As a consequence, many of the Darling Downs region sales over the past 12 months had been acquired by anxious purchasers with the sole objective of securing country and moving forward with their business plans and objectives.
“We note that in recent times, it has been the clients asking us as valuers what the market is doing, given there are some mixed signals that may be suggesting we are at, or near the peak. The dry seasonal conditions are definitely on the minds of many cattle and broadacre producers,” HTW said.
Despite some reprieve in seasonal conditions in late March, most producers did not have a solid body of feed now leading into drier winter months. Some areas, particularly on the southern Downs and around Westmar, have not received enough rain to create run-off to fill low dam storages.
“Therefore, the prospect of a difficult winter ahead is a concern for many.”
To highlight the lack of run-off generally in the south-eastern part of Queensland, this graph identifies the various dam storage levels as of late May which support irrigators, graziers and various town communities.
On the transaction side, HTW reported strong interest for quality farming country south of Toowoomba, with the sale of Willow Springs, a 110ha holding developed to irrigated farming with sound structural improvements and well-presented. The holding had both groundwater and an allocation entitlement from Kings Creek of combined 174 megalitres, selling for circa $24,900/ha to a local small cropping enterprise seeking additional land.
The much-speculated sale of Pony Plains to the west of Wandoan sold under auction terms on 29 March for $13.3 million or $3322/ha ($1344/ac).
Pony Plains is a 4003ha mostly brigalow scrub property that had significant coal seam gas development including a worker’s camp (click here to view earlier sale report).
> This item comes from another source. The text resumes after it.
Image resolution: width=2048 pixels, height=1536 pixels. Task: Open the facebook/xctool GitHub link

The marketing agent for the property indicated that compensation payments received over a five year average were circa $1 million per year.
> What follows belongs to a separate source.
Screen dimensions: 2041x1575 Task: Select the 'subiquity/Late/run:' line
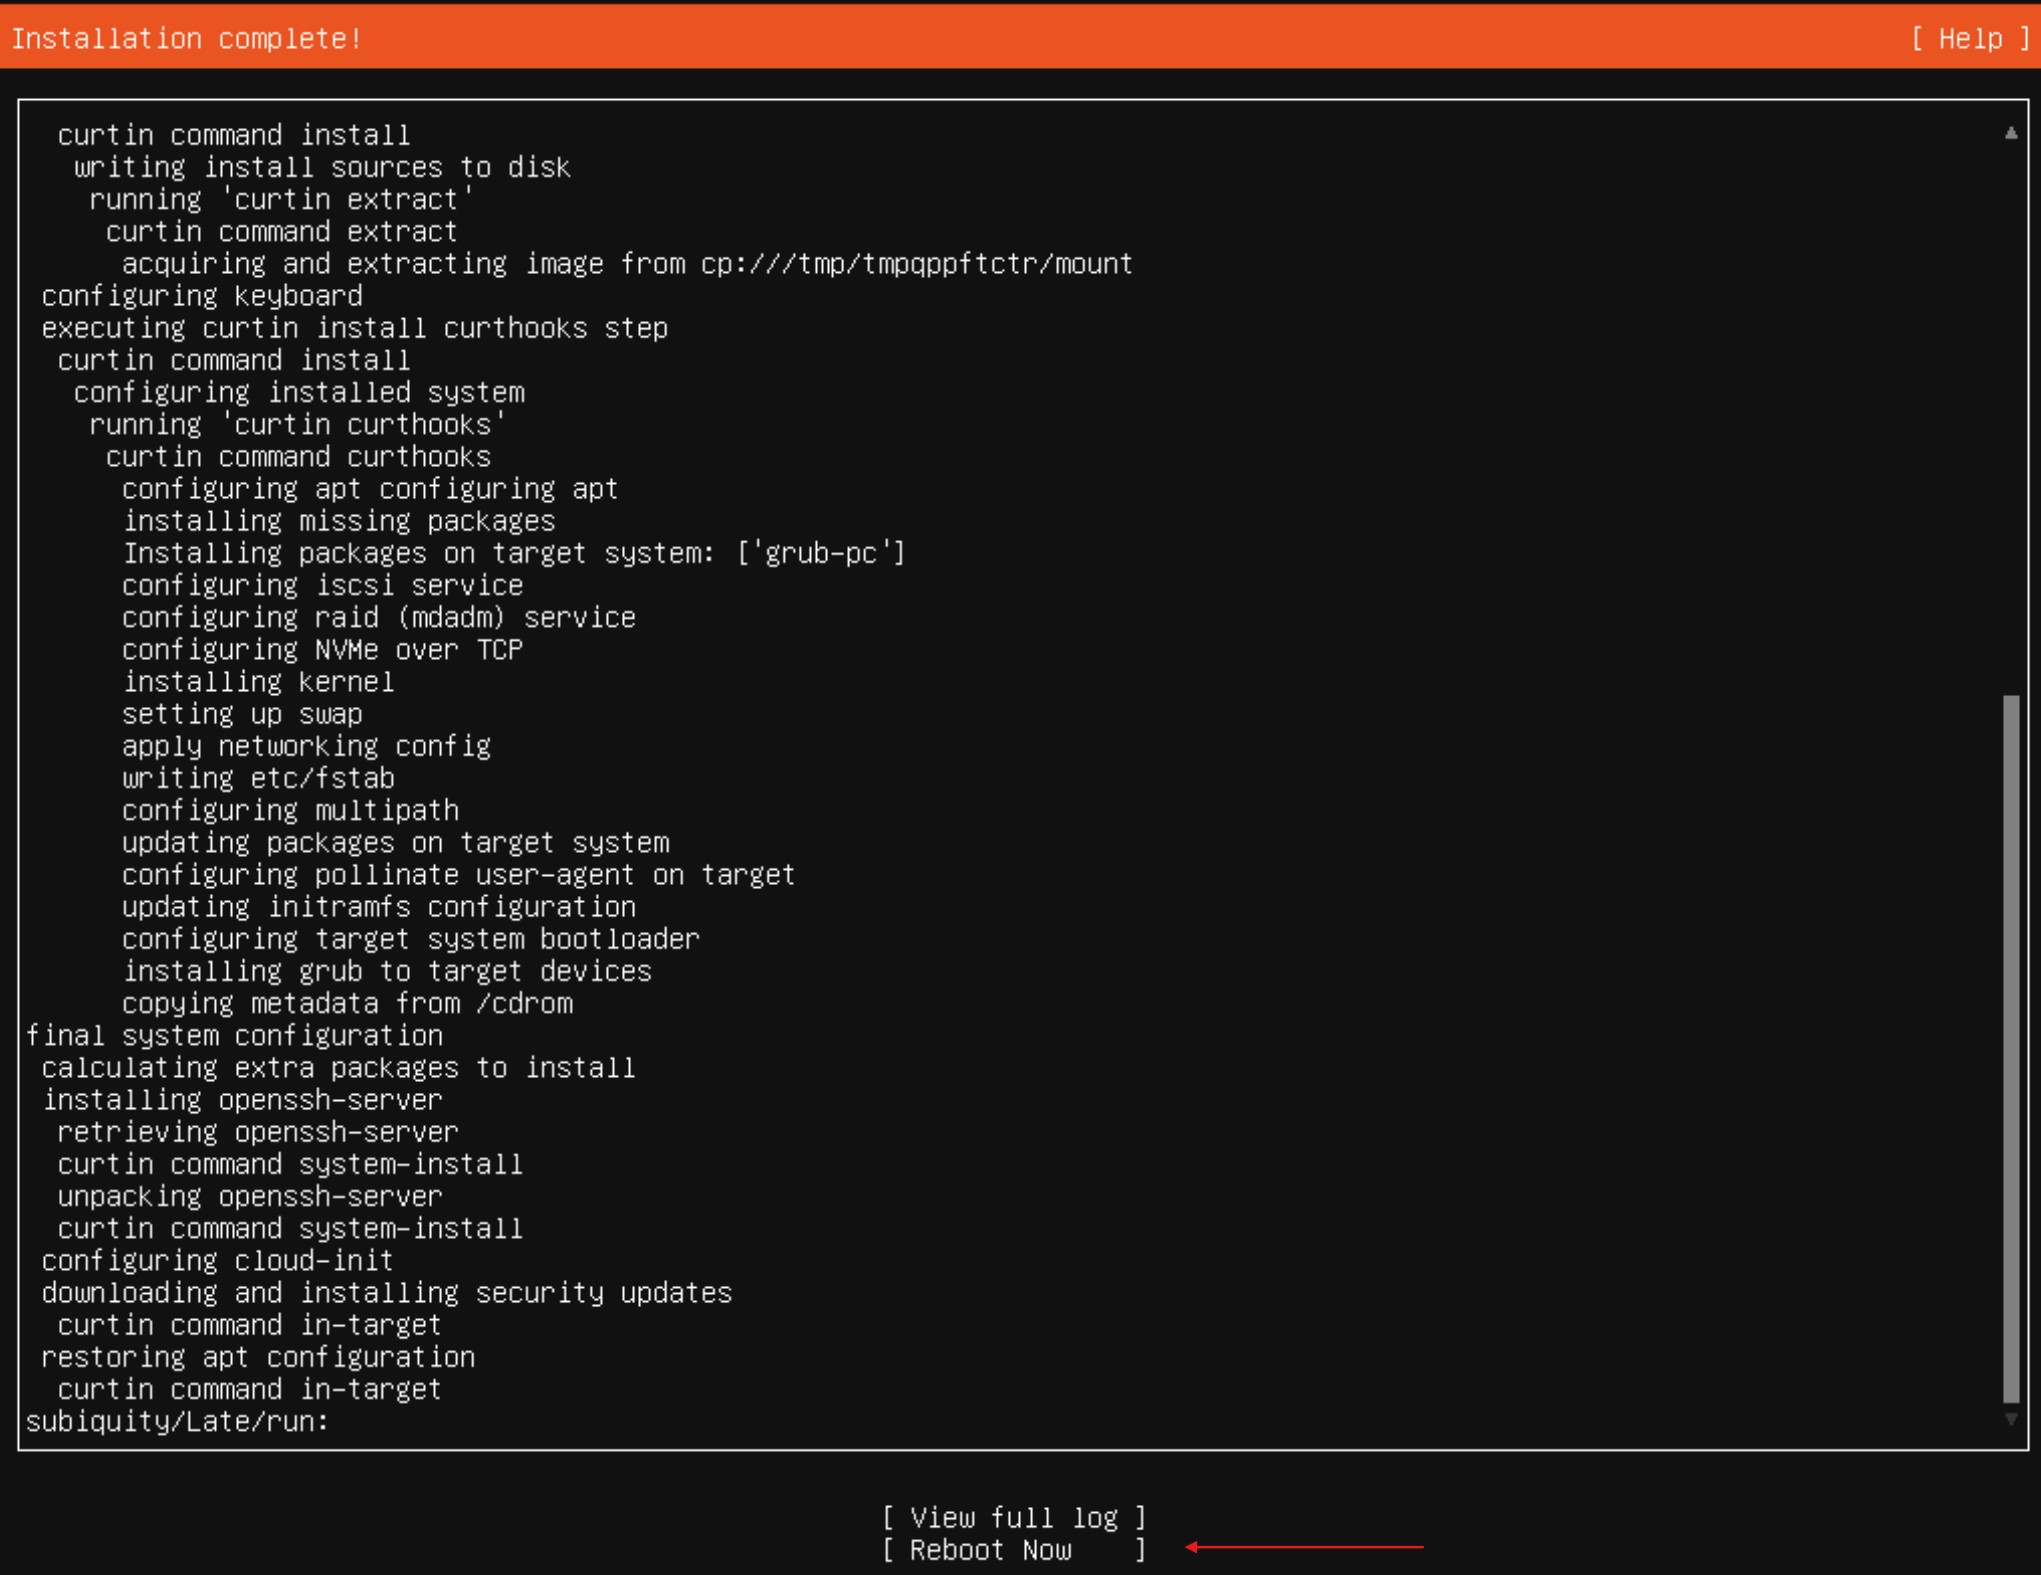176,1421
“The sale did include an attractive income stream which appears to reflect a premium,” HTW said.
“Broadly in the market, as the gas industry has transitioned from development to operation, landholders who have negotiated strong annual compensation payments have the potential to achieve increased values,” it said.
A compensation payment normally accounts for the initial disturbance head of claim, which is considered to have the greatest impact at the development stage as wells are drilled and connected to gathering lines etc.
Once the infrastructure is in place and the grazing business is back to a similar operation, the impact is considered much less intrusive.
“It is very difficult to achieve the same level of return per hectare under a grazing operation compared to the compensation received for the land developed to wells or other infrastructure,” HTW said.
“Hence why similar compensate payments to landholders can be considered a benefit due to providing a secondary income stream which is not subjected to seasonal conditions or commodity market prices.”